(DATA FOR ANALYSIS)

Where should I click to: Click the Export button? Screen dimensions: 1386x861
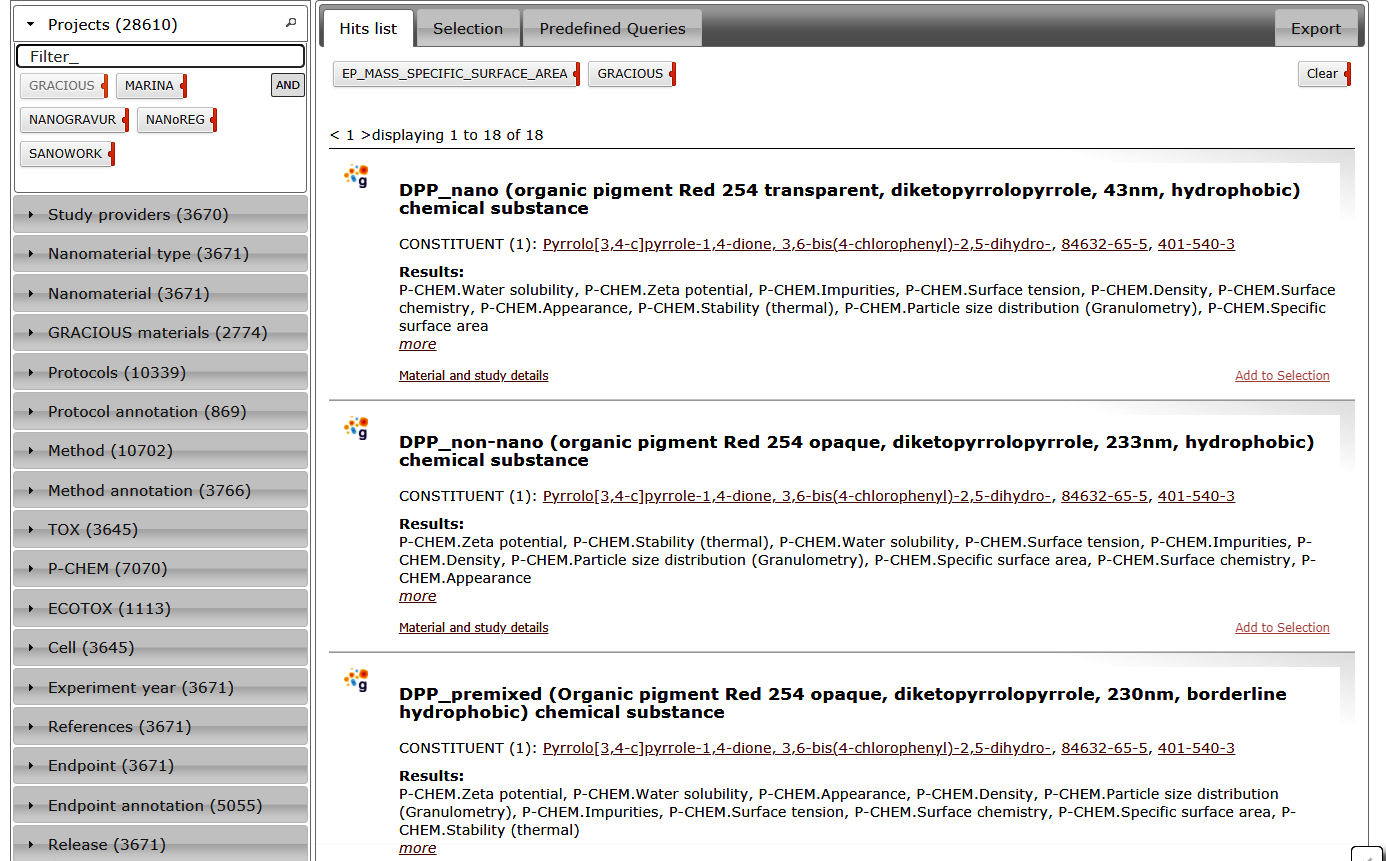[x=1316, y=27]
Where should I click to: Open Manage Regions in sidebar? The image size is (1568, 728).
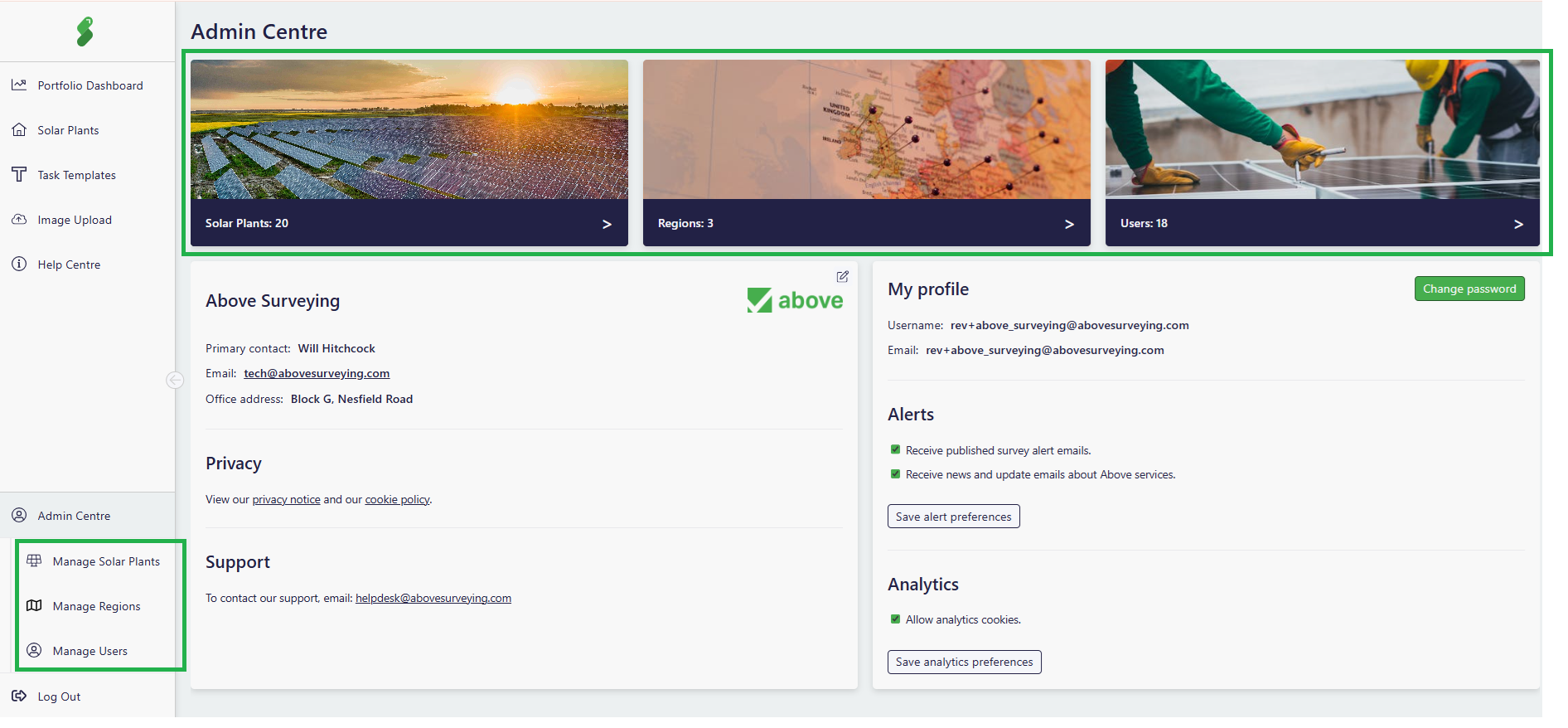(x=96, y=606)
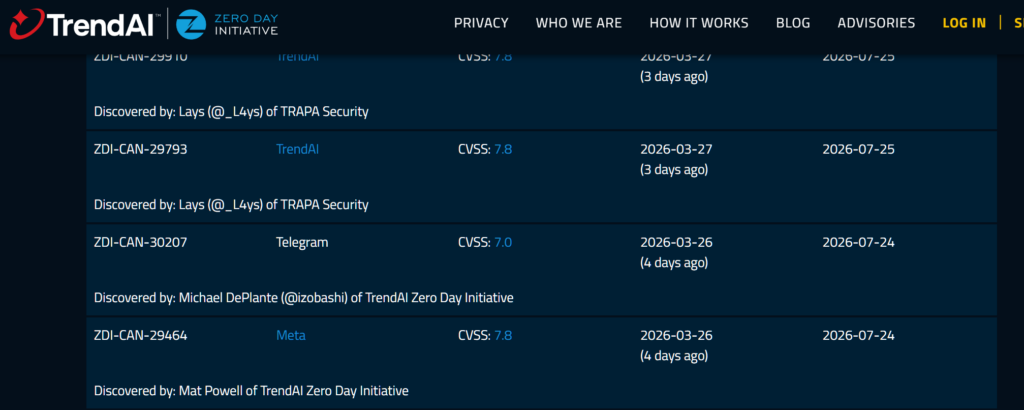Image resolution: width=1024 pixels, height=410 pixels.
Task: Click the ZDI-CAN-30207 advisory ID
Action: 141,242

(End DATA FOR ANALYSIS)

◆ PROBLEM
Retype the full listing exactly; pictures stay out.

◆ OUTPUT FOR THIS TASK
Where should I click to: Click the Export button? Screen dimensions: 1386x861
[x=1316, y=27]
Where should I click to: Open Manage Regions in sidebar? The image size is (1568, 728).
(x=96, y=606)
Image resolution: width=1024 pixels, height=410 pixels.
Task: Click the ZDI-CAN-30207 advisory ID
Action: 141,242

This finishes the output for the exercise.